* **What the exercise asks**
Return the following from the records below: each line, word for word, starting with the line that contains "Blease(UK) Bellows PN:83034" and going on through the line that contains "Stel uw vraag (333, 998)", with nothing outside that range.

* **Data**
=== Begin Enclosure ===
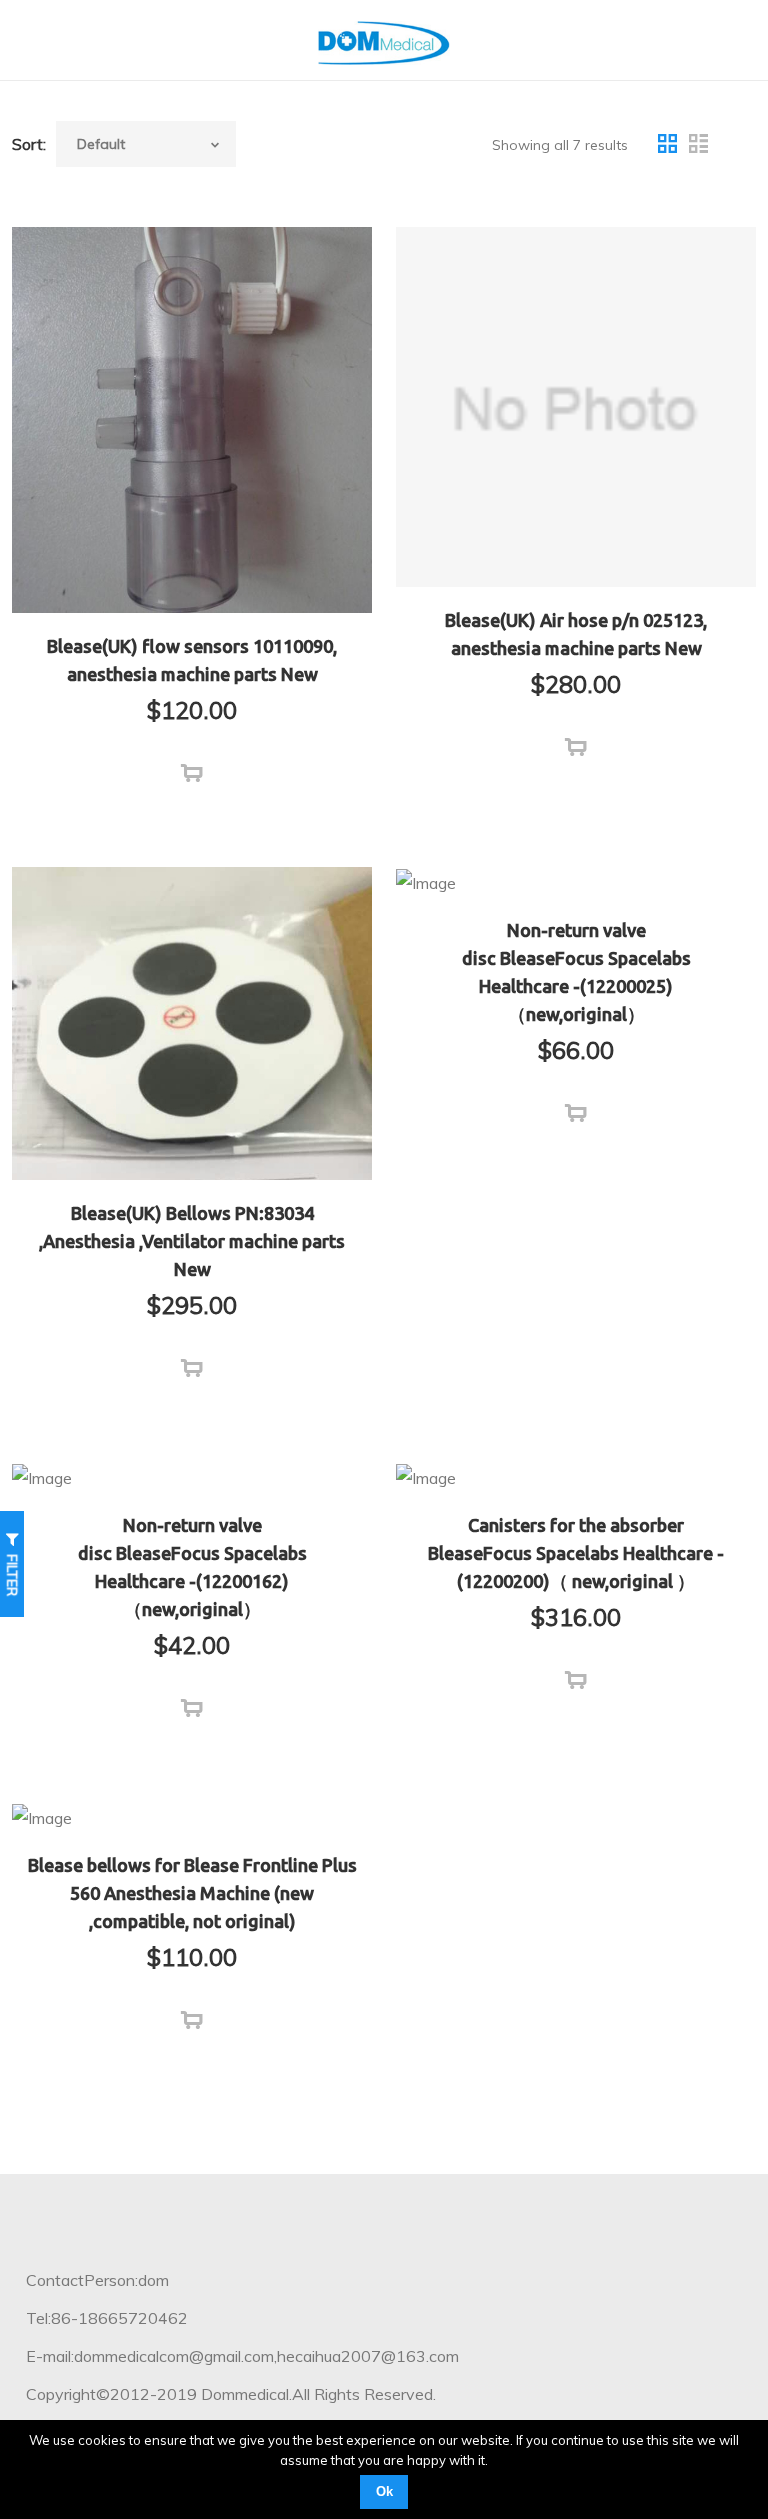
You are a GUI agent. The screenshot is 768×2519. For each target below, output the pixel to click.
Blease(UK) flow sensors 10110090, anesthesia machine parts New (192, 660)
=== End Enclosure ===
=== Begin Enclosure ===
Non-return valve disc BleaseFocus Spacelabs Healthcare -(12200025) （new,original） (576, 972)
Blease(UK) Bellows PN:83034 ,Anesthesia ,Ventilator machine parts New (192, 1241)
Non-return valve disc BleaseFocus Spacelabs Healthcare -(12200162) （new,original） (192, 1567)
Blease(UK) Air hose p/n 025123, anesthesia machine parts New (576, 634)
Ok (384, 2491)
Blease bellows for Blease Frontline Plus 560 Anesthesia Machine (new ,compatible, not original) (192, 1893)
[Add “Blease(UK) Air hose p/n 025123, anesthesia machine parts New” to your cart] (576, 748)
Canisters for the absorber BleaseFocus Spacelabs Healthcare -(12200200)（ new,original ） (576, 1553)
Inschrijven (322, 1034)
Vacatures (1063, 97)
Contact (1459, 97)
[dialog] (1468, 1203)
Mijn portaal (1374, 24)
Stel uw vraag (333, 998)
=== End Enclosure ===
* **Task solution**
Blease(UK) Bellows PN:83034 ,Anesthesia ,Ventilator machine parts New (192, 1241)
Non-return valve disc BleaseFocus Spacelabs Healthcare -(12200162) （new,original） (192, 1567)
Blease(UK) Air hose p/n 025123, anesthesia machine parts New (576, 634)
Ok (384, 2491)
Blease bellows for Blease Frontline Plus 560 Anesthesia Machine (new ,compatible, not original) (192, 1893)
[Add “Blease(UK) Air hose p/n 025123, anesthesia machine parts New” to your cart] (576, 748)
Canisters for the absorber BleaseFocus Spacelabs Healthcare -(12200200)（ new,original ） (576, 1553)
Inschrijven (322, 1034)
Vacatures (1063, 97)
Contact (1459, 97)
[dialog] (1468, 1203)
Mijn portaal (1374, 24)
Stel uw vraag (333, 998)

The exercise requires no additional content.